Yedi Maddede Asgari Ücret Nedir, Ne Değildir?
Asgari ücret gündemimizin en önemli başlıklarından biri. Ne de olsa 3 milyona yakın haneyi ve 10 milyondan fazla vatandaşımızı doğrudan ve neredeyse tüm özel sektör çalışanlarımızı da dolaylı olarak ilgilendiren bir konu. Ancak maalesef genelde tek bir boyutta ele alınıyor: Kaç lira olacak? Bu elbette anlaşılabilir bir mesele, ancak konunun daha kapsamlı ele alınması gerekiyor. Kaş yaparken göz çıkarmamak, yaratıcı çözümler geliştirmek gerek. Gelin meseleyi yedi farklı açıdan ele alalım.
Bir: Asgari ücret açlık sınırının altında
Çalışma ve Sosyal Güvenlik Bakanlığı asgari ücreti, “İşçinin gıda, konut, giyim, sağlık, ulaşım ve kültür gibi zorunlu ihtiyaçlarını karşılamaya yetecek ücrete asgari ücret denilmektedir” ifadeleriyle tanımlıyor.
Bugünkü asgari ücretle, bırakın giyimi ve kültürü, vatandaşlarımız mutfak alışverişini bile karşılayamıyor. TÜRK-İŞ’in Kasım ayı araştırmasına göre açlık sınırı aylık 14 bin lira, yoksulluk sınırı 46 bin lira. Bekar bir çalışanın bile yaşama maliyeti aylık 18 bin lira olmuşken insanlardan asgari ücretle aile geçindirmeleri bekleniyor.
Asgari ücrette 350-400 dolar seviyesini bir türlü kıramıyoruz. Yapılan zamlarla 400 doların üzerine kısa süreli çıkılıyor, ancak kurun yükselmesiyle birlikte yine 300-350 dolar seviyelerine dönüyoruz. Bir mukayese için söyleyeyim: Dünyanın ucuz işgücü deposu denen Çin’in Şanghay şehrinde asgari ücret aylık 370 dolar seviyesinde. AB ülkeleri arasında en düşük asgari ücret verilen ülkeyiz. Komşumuz Bulgaristan’da asgari ücret 400 dolar seviyesinde.

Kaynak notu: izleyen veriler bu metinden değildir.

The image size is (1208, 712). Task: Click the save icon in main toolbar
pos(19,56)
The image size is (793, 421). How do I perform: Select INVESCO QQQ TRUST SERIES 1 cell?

Saatlik asgari ücret sıralamasında, 36 OECD ülkesi arasında 28’inci sıradayız.
Maalesef ucuz işgücü, ucuz ülke, ucuz para birimi politikası ülkemizi vasatistan, vatandaşlarımızı da parya hâline getirdi. Her ikisini de reddetmeliyiz.
İki: Asgari ücrete yapılan zam, enflasyon karşısında birkaç ay içinde eriyor
Maalesef asgari ücrete yapılan zammın bereketi birkaç ay ancak sürüyor. Meseleyi somutlaştırmak için bir hesaplama yapalım. Bu sene başında belirlenen net asgari ücret 8 bin 506 liraydı. Haziran ayına geldiğimizde, asgari ücretli bir çalışanın enflasyondan arındırılmış, reel ücreti 7 bin 100 liraya kadar gerilemişti.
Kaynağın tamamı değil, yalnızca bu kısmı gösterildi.